Exercise:
Reproduce, character for character, the entries from the line containing "This screenshot has height=452, width=709." through the end of the entries, including both of those lines.

Data:
###
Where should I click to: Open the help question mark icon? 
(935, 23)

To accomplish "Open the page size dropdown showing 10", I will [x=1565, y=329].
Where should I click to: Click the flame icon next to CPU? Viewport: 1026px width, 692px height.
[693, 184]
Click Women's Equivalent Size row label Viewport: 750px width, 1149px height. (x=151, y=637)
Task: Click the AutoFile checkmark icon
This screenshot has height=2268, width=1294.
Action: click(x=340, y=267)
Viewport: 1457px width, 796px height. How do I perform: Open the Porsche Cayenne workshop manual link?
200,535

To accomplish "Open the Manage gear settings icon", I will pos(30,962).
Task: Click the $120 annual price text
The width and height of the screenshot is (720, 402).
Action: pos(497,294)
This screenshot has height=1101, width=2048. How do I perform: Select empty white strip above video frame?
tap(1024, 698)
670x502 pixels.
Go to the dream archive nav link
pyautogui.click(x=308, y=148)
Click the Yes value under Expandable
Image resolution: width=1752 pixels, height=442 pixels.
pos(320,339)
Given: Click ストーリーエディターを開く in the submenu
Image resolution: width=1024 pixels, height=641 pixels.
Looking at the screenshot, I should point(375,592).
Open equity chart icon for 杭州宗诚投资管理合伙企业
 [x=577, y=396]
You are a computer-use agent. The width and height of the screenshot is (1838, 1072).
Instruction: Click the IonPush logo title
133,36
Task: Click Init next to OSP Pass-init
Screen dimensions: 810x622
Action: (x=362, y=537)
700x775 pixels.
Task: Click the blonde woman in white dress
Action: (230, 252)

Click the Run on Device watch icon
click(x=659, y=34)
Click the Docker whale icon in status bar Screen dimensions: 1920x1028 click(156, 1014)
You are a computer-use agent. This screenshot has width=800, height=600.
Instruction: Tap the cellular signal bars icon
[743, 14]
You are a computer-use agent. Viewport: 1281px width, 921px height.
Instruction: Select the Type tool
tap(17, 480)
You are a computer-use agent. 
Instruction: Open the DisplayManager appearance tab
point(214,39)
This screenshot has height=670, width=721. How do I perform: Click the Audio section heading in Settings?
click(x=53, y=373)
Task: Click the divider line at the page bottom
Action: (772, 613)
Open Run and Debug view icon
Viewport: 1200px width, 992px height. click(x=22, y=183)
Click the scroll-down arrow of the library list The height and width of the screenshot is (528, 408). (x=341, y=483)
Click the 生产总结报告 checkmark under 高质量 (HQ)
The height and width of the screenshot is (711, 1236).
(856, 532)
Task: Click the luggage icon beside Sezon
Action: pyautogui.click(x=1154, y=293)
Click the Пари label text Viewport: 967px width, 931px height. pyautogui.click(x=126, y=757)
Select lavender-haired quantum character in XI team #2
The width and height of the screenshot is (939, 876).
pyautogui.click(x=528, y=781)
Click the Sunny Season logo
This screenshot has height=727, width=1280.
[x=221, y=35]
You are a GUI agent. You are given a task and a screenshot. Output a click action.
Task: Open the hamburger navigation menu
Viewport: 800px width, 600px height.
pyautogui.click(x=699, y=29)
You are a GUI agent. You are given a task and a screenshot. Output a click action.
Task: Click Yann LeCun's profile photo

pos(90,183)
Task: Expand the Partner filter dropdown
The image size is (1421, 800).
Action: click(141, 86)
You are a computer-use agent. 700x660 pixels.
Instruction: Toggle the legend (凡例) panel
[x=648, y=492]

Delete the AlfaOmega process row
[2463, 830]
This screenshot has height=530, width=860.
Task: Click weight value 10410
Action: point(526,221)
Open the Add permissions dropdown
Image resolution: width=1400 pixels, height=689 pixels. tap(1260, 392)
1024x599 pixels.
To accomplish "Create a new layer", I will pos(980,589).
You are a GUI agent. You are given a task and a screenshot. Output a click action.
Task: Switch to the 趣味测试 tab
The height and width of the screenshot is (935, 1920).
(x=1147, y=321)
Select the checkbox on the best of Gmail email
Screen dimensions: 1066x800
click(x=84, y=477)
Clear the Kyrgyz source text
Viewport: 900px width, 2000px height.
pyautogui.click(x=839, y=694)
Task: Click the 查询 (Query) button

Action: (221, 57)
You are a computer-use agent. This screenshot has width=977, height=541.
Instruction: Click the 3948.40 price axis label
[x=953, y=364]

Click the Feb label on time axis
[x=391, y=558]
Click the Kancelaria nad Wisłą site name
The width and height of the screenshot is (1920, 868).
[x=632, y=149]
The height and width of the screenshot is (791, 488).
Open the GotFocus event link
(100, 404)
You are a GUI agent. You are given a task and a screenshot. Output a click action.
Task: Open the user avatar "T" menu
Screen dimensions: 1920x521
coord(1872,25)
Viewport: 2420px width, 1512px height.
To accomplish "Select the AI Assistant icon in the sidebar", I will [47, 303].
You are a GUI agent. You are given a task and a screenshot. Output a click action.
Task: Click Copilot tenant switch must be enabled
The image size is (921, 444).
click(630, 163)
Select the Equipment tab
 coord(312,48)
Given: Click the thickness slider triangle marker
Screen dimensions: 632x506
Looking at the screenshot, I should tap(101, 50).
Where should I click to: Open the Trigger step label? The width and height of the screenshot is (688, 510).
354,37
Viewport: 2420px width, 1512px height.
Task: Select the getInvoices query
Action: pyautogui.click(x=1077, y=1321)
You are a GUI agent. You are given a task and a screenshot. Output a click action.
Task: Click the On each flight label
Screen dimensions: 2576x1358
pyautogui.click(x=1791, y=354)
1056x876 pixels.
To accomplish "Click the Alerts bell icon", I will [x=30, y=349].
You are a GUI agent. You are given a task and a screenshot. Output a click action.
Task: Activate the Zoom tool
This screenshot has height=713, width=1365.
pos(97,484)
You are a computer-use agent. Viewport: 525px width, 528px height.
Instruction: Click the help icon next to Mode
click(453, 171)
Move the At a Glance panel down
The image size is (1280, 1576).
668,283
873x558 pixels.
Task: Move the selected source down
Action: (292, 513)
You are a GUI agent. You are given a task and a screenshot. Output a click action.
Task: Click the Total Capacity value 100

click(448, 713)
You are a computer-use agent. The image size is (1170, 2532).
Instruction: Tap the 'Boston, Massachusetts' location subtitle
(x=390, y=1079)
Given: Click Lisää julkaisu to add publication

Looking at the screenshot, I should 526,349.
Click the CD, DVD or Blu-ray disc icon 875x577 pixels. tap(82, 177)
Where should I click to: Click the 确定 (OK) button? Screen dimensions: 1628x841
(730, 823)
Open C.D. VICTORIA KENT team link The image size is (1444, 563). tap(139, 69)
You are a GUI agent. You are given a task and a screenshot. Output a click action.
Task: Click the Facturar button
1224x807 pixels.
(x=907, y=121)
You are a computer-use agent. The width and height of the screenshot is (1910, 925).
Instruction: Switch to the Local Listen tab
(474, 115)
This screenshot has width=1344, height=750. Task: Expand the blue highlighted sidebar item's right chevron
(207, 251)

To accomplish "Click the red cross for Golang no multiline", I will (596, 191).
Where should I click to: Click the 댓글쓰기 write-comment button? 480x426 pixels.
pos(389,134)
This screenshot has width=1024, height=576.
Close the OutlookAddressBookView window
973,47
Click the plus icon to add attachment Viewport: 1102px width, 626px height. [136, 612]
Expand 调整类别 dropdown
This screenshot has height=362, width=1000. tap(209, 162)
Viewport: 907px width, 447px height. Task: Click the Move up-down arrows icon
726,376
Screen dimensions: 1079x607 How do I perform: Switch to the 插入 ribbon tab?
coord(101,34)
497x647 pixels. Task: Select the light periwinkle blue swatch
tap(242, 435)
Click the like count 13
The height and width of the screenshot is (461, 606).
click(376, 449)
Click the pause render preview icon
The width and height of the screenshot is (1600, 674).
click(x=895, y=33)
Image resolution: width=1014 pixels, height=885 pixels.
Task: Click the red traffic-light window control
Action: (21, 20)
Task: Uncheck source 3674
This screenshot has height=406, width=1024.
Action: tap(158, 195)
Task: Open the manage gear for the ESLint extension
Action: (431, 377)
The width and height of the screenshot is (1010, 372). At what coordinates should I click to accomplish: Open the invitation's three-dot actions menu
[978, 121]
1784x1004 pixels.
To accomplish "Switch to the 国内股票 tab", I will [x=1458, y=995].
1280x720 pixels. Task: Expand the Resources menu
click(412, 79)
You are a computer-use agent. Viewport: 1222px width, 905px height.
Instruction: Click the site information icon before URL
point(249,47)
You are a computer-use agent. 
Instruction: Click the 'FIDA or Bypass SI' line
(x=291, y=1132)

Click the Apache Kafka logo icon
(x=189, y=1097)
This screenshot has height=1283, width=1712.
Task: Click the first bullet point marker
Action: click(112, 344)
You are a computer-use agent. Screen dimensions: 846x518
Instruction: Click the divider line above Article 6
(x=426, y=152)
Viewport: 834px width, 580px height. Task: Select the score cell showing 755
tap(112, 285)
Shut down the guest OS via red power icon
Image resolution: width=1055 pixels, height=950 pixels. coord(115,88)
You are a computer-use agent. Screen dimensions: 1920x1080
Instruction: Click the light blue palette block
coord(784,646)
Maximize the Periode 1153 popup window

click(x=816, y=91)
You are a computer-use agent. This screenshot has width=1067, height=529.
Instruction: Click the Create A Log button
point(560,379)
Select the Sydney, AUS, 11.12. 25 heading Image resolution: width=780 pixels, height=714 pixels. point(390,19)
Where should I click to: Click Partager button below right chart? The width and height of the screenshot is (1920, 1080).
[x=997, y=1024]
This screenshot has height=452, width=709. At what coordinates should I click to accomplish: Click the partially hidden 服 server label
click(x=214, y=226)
###
Finished task:
This screenshot has height=452, width=709. At what coordinates should I click to accomplish: Click the partially hidden 服 server label
click(x=214, y=226)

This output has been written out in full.